• [Text section]
The most powerful explosive detection device to date has been developed by a group of European researchers, but the idea behind the system isn’t entirely new, in fact a little moth species has been using it for quite some time.
Nature has developed highly efficient and structured systems, which can now be investigated in detail with advanced high-resolution technologies. The more scientists learn about natures’ mechanisms, the more awe-struck they become by such genius innovation and powerful engineering. For a research team at the French-German Institute of Saint-Louis, the inspiration behind an extremely sensitive explosive detection system came from the beautifully structured antennae of the humble little silkmoth (Bombyx mori). These biological “˜levers’ are capable of sensing just a few tiny pheromone molecules drifting among billions of molecules of air.
The detector is a little antenna-like structure (200 µm long and 30 µm wide), called a microcantilever. The structure contains around 500 000 vertically aligned titanium dioxide nanotubes, which have a high affinity to the explosive molecules of trinitrotoluene (TNT). Like the silkmoth antennae, the microcantilever vibrates at a given frequency. Because explosive molecules are attracted to the nanotubes, they stick onto the lever, making it heavier and decreasing the frequency at which it vibrates. This decrease in vibration is the key sign that an explosive compound is present — or in the case of the silkmoth, that a pheromone releasing mate is around.
It’s an exciting new device because it is so much more sensitive than the ones currently available, and therefore it will improve security in bomb-threat prone places such as airports.
“With this work we decreased the detection level [of explosives], and we have also contributed to making systems that can detect explosives in real time for practical screening operations,” explained Denis Spitzer, lead author of the study published in Angewandte Chemie. “The system is also cheap so they can be widely disseminated in airports, railway stations and other public locations.”

• [Activity]
In the text on the silkmoth-inspired explosive detector, how many titanium dioxide nanotubes does the microcantilever contain?

• [Study material]
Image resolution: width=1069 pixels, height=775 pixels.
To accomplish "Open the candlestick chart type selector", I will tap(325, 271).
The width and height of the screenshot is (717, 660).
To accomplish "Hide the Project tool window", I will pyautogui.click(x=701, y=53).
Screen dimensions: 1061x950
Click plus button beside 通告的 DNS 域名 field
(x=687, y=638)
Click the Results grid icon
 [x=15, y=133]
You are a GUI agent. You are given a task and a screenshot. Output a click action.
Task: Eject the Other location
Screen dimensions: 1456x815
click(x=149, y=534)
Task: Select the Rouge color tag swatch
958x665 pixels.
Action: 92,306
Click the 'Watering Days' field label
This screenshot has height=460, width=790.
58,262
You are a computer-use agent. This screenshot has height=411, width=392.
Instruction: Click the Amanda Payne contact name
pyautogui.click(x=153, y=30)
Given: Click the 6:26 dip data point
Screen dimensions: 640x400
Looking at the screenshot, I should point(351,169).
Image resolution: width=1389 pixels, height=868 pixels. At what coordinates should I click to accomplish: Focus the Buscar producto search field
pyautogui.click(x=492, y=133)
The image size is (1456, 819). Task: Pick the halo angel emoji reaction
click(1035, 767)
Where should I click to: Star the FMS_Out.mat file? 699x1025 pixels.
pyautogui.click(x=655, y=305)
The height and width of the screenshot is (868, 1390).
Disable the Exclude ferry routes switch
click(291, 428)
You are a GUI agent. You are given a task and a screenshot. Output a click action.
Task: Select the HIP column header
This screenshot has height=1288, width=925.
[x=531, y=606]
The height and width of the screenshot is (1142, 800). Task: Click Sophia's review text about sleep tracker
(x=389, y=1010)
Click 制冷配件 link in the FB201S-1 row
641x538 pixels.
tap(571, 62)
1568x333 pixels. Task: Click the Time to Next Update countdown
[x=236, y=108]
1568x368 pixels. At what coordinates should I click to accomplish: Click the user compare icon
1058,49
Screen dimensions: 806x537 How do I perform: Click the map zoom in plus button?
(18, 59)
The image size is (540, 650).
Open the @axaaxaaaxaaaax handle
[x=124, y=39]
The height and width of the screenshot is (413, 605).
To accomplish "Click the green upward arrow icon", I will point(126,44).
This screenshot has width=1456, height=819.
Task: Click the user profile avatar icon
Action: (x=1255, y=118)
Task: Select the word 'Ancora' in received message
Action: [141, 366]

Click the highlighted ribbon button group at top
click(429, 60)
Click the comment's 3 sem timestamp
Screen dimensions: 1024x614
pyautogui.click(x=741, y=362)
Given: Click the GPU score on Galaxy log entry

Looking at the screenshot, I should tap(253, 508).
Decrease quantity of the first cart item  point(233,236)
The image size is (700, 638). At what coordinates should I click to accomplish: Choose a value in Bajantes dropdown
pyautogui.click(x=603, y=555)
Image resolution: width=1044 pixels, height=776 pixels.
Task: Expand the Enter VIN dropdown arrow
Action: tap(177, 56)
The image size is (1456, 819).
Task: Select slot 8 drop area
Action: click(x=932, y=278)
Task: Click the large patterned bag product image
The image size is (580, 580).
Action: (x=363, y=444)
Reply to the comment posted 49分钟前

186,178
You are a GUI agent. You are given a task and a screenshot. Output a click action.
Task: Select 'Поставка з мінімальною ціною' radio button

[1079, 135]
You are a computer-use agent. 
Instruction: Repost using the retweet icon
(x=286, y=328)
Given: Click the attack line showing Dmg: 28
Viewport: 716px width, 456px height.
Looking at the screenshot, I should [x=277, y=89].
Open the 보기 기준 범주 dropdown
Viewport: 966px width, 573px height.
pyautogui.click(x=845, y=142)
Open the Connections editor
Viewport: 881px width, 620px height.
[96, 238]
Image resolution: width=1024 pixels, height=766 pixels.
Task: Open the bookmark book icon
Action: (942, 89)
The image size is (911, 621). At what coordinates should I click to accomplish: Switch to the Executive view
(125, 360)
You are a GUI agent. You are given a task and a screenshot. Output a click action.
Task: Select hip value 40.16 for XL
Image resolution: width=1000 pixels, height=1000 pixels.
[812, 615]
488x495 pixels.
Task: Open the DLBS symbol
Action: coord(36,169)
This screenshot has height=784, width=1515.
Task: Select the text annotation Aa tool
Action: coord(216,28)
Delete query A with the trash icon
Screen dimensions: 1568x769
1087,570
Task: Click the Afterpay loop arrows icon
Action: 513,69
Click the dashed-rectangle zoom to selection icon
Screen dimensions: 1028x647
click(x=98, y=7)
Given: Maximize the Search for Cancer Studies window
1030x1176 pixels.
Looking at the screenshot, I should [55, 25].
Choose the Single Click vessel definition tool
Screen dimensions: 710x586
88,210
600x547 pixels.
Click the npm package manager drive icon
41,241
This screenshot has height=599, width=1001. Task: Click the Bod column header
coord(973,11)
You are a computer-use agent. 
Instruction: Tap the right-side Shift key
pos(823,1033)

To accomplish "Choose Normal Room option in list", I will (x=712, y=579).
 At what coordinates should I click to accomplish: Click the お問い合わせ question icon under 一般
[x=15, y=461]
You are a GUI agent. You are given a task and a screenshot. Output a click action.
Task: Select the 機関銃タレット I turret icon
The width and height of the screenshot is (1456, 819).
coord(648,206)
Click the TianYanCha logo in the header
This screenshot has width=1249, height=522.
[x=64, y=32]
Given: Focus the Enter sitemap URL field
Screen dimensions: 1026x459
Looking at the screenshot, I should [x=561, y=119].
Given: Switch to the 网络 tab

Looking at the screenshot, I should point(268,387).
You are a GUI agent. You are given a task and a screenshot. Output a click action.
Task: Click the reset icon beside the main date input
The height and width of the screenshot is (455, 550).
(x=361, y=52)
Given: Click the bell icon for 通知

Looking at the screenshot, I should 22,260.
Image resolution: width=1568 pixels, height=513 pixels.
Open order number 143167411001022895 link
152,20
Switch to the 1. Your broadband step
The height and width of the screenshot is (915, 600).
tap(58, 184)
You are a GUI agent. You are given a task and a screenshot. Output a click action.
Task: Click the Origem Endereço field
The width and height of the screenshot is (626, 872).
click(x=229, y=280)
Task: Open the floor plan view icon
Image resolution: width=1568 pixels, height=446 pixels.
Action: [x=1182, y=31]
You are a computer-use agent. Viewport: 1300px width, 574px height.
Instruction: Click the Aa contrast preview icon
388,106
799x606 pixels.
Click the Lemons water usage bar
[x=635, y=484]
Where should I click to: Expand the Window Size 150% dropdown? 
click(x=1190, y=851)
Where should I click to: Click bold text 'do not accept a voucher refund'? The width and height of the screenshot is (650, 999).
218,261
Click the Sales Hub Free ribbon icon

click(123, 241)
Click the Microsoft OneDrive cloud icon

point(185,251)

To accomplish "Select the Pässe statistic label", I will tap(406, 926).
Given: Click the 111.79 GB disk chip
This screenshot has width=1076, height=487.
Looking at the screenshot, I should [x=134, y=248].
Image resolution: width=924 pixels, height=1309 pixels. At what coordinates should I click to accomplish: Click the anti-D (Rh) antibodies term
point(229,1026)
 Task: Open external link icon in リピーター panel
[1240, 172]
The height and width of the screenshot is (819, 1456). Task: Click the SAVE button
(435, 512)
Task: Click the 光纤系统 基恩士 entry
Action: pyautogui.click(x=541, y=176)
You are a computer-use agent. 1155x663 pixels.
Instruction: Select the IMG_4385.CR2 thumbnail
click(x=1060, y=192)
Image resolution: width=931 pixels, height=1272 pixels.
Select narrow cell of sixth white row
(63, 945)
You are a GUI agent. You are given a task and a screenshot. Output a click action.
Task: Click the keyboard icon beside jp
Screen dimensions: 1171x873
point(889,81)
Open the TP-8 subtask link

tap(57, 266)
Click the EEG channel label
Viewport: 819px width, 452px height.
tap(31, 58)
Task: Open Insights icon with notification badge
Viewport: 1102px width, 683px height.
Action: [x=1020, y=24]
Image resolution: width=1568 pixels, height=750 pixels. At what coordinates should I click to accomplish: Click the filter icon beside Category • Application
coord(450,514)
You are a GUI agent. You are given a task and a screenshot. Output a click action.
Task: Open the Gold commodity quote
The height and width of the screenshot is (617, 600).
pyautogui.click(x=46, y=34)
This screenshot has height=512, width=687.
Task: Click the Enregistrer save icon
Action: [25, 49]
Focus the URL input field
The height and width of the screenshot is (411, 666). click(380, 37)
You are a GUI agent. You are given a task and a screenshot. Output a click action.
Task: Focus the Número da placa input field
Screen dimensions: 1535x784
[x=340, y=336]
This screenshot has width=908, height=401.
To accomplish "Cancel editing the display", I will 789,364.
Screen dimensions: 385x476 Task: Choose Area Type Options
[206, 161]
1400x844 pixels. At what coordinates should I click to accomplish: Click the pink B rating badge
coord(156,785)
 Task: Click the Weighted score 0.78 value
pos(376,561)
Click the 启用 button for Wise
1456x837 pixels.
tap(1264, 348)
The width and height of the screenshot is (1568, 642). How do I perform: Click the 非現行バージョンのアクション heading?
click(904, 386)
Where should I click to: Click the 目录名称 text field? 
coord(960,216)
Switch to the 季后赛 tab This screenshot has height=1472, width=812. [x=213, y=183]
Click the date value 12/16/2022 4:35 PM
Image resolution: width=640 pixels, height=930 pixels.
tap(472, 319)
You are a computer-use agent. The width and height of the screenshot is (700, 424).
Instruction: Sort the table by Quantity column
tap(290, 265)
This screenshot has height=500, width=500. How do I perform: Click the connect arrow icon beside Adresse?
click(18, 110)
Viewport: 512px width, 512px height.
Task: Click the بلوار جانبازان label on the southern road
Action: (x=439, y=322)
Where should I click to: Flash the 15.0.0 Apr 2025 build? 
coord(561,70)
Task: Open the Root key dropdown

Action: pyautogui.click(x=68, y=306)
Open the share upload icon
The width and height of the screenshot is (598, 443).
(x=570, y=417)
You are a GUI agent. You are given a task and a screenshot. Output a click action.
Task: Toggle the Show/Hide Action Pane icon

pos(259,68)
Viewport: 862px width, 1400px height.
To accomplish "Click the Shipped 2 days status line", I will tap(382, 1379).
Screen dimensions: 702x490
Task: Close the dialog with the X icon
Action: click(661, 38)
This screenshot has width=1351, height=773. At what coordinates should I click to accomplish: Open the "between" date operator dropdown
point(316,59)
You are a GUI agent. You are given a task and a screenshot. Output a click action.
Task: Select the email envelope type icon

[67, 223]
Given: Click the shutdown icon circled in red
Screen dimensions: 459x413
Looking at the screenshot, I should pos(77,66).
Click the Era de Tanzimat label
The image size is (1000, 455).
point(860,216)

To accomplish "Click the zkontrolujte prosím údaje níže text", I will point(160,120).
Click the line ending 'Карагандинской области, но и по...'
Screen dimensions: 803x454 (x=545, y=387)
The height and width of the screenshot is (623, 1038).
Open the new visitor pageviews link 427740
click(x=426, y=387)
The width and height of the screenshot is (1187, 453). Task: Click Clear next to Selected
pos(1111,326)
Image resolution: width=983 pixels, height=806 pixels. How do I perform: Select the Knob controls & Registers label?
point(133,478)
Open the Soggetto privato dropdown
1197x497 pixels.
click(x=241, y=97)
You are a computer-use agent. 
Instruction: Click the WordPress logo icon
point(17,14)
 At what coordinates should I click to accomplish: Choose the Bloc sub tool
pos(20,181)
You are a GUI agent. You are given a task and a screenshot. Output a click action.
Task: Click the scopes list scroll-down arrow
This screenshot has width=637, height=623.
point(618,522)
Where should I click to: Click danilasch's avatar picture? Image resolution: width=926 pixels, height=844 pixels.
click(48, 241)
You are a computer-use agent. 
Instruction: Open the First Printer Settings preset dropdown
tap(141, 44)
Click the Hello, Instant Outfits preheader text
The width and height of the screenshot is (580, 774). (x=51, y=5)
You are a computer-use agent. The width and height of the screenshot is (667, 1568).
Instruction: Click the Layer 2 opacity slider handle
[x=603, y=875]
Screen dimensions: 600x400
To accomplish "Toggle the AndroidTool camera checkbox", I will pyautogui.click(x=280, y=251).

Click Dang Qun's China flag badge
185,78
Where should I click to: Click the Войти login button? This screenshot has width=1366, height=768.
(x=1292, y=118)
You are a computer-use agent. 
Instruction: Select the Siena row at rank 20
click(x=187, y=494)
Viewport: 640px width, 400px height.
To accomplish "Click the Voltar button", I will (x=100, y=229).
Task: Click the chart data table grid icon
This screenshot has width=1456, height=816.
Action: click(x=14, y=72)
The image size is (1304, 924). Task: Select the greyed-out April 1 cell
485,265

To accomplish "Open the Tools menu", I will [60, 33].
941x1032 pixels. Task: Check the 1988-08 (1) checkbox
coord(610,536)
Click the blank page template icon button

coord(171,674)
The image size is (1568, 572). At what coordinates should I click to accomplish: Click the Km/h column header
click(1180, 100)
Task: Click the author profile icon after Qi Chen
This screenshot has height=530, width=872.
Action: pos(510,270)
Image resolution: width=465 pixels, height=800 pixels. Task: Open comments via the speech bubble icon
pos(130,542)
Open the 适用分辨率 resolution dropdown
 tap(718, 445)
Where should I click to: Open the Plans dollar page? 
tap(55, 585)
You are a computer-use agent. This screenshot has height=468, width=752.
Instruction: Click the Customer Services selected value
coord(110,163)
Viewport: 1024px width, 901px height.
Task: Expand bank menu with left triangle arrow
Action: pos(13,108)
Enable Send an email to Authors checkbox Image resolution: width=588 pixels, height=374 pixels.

• [Output for this exercise]
Around 500 000 vertically aligned titanium dioxide nanotubes.